##### INFORMATION GIVEN #####

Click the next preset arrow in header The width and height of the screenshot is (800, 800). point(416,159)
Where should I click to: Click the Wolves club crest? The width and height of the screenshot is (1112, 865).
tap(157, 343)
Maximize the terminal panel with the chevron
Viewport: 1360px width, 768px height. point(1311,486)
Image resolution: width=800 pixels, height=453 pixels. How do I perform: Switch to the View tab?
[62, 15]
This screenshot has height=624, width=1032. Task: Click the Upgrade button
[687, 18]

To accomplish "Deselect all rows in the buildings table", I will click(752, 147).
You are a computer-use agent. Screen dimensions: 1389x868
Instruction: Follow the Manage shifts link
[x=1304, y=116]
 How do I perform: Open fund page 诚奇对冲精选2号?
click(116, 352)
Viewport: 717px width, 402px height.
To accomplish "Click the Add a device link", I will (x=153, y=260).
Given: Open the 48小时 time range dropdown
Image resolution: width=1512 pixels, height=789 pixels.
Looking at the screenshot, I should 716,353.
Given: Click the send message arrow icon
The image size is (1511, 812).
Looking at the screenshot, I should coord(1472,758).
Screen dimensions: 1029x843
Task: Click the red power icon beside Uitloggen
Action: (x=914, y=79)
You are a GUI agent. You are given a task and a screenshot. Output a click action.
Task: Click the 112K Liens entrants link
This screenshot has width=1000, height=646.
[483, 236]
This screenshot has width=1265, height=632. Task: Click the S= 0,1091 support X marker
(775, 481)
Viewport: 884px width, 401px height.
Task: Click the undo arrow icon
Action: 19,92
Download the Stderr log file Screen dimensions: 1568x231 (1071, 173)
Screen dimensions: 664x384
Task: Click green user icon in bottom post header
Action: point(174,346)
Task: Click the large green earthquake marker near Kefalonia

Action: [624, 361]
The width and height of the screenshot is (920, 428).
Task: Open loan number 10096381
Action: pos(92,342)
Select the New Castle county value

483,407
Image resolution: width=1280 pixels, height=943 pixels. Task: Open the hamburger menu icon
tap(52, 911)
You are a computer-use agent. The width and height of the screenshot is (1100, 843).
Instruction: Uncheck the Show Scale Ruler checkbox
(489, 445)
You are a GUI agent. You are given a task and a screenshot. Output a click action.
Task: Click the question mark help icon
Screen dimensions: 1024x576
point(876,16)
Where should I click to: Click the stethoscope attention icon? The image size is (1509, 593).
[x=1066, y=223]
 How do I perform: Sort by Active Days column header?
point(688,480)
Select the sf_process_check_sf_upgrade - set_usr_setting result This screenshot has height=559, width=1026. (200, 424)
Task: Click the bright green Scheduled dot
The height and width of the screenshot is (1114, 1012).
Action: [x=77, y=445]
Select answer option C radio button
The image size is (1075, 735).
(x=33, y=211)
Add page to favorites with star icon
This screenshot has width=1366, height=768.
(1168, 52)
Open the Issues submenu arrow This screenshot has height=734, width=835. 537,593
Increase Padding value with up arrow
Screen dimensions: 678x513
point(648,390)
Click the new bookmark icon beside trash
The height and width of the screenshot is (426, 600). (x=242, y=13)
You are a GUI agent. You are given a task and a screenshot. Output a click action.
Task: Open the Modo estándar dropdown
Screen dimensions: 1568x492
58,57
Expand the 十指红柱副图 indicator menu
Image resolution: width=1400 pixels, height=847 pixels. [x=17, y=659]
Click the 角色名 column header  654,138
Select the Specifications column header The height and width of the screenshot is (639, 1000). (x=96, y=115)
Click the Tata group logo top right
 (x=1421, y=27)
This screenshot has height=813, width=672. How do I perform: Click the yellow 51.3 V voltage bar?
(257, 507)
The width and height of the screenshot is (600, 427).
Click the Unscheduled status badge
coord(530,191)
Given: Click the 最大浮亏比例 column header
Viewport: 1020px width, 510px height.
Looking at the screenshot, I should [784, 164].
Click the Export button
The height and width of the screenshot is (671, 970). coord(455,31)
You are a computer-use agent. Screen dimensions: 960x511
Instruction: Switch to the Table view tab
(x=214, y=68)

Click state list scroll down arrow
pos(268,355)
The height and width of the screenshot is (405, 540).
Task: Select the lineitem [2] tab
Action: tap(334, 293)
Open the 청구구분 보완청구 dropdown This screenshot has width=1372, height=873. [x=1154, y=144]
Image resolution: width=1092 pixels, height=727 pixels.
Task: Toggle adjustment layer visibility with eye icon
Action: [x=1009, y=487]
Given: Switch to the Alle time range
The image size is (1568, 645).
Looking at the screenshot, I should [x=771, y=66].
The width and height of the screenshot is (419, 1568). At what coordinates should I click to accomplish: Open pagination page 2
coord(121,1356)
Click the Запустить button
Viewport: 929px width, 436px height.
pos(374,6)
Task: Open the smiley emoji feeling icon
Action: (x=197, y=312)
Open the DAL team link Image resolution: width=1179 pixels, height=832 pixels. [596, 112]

#####

WORK ORDER
The records need to be reproduced in their entirety, word for word.

ANSWER SECTION
Click the next preset arrow in header The width and height of the screenshot is (800, 800). point(416,159)
Where should I click to: Click the Wolves club crest? The width and height of the screenshot is (1112, 865).
tap(157, 343)
Maximize the terminal panel with the chevron
Viewport: 1360px width, 768px height. point(1311,486)
Image resolution: width=800 pixels, height=453 pixels. How do I perform: Switch to the View tab?
[62, 15]
This screenshot has height=624, width=1032. Task: Click the Upgrade button
[687, 18]

To accomplish "Deselect all rows in the buildings table", I will click(752, 147).
You are a computer-use agent. Screen dimensions: 1389x868
Instruction: Follow the Manage shifts link
[x=1304, y=116]
 How do I perform: Open fund page 诚奇对冲精选2号?
click(116, 352)
Viewport: 717px width, 402px height.
To accomplish "Click the Add a device link", I will (x=153, y=260).
Given: Open the 48小时 time range dropdown
Image resolution: width=1512 pixels, height=789 pixels.
Looking at the screenshot, I should 716,353.
Given: Click the send message arrow icon
The image size is (1511, 812).
Looking at the screenshot, I should coord(1472,758).
Screen dimensions: 1029x843
Task: Click the red power icon beside Uitloggen
Action: (x=914, y=79)
You are a GUI agent. You are given a task and a screenshot. Output a click action.
Task: Click the 112K Liens entrants link
This screenshot has width=1000, height=646.
[483, 236]
This screenshot has width=1265, height=632. Task: Click the S= 0,1091 support X marker
(775, 481)
Viewport: 884px width, 401px height.
Task: Click the undo arrow icon
Action: 19,92
Download the Stderr log file Screen dimensions: 1568x231 (1071, 173)
Screen dimensions: 664x384
Task: Click green user icon in bottom post header
Action: point(174,346)
Task: Click the large green earthquake marker near Kefalonia

Action: [624, 361]
The width and height of the screenshot is (920, 428).
Task: Open loan number 10096381
Action: pos(92,342)
Select the New Castle county value

483,407
Image resolution: width=1280 pixels, height=943 pixels. Task: Open the hamburger menu icon
tap(52, 911)
You are a computer-use agent. The width and height of the screenshot is (1100, 843).
Instruction: Uncheck the Show Scale Ruler checkbox
(489, 445)
You are a GUI agent. You are given a task and a screenshot. Output a click action.
Task: Click the question mark help icon
Screen dimensions: 1024x576
point(876,16)
Where should I click to: Click the stethoscope attention icon? The image size is (1509, 593).
[x=1066, y=223]
 How do I perform: Sort by Active Days column header?
point(688,480)
Select the sf_process_check_sf_upgrade - set_usr_setting result This screenshot has height=559, width=1026. (200, 424)
Task: Click the bright green Scheduled dot
The height and width of the screenshot is (1114, 1012).
Action: [x=77, y=445]
Select answer option C radio button
The image size is (1075, 735).
(x=33, y=211)
Add page to favorites with star icon
This screenshot has width=1366, height=768.
(1168, 52)
Open the Issues submenu arrow This screenshot has height=734, width=835. 537,593
Increase Padding value with up arrow
Screen dimensions: 678x513
point(648,390)
Click the new bookmark icon beside trash
The height and width of the screenshot is (426, 600). (x=242, y=13)
You are a GUI agent. You are given a task and a screenshot. Output a click action.
Task: Open the Modo estándar dropdown
Screen dimensions: 1568x492
58,57
Expand the 十指红柱副图 indicator menu
Image resolution: width=1400 pixels, height=847 pixels. [x=17, y=659]
Click the 角色名 column header  654,138
Select the Specifications column header The height and width of the screenshot is (639, 1000). (x=96, y=115)
Click the Tata group logo top right
 (x=1421, y=27)
This screenshot has height=813, width=672. How do I perform: Click the yellow 51.3 V voltage bar?
(257, 507)
The width and height of the screenshot is (600, 427).
Click the Unscheduled status badge
coord(530,191)
Given: Click the 最大浮亏比例 column header
Viewport: 1020px width, 510px height.
Looking at the screenshot, I should [784, 164].
Click the Export button
The height and width of the screenshot is (671, 970). coord(455,31)
You are a computer-use agent. Screen dimensions: 960x511
Instruction: Switch to the Table view tab
(x=214, y=68)

Click state list scroll down arrow
pos(268,355)
The height and width of the screenshot is (405, 540).
Task: Select the lineitem [2] tab
Action: tap(334, 293)
Open the 청구구분 보완청구 dropdown This screenshot has width=1372, height=873. [x=1154, y=144]
Image resolution: width=1092 pixels, height=727 pixels.
Task: Toggle adjustment layer visibility with eye icon
Action: [x=1009, y=487]
Given: Switch to the Alle time range
The image size is (1568, 645).
Looking at the screenshot, I should [x=771, y=66].
The width and height of the screenshot is (419, 1568). At what coordinates should I click to accomplish: Open pagination page 2
coord(121,1356)
Click the Запустить button
Viewport: 929px width, 436px height.
pos(374,6)
Task: Open the smiley emoji feeling icon
Action: (x=197, y=312)
Open the DAL team link Image resolution: width=1179 pixels, height=832 pixels. [596, 112]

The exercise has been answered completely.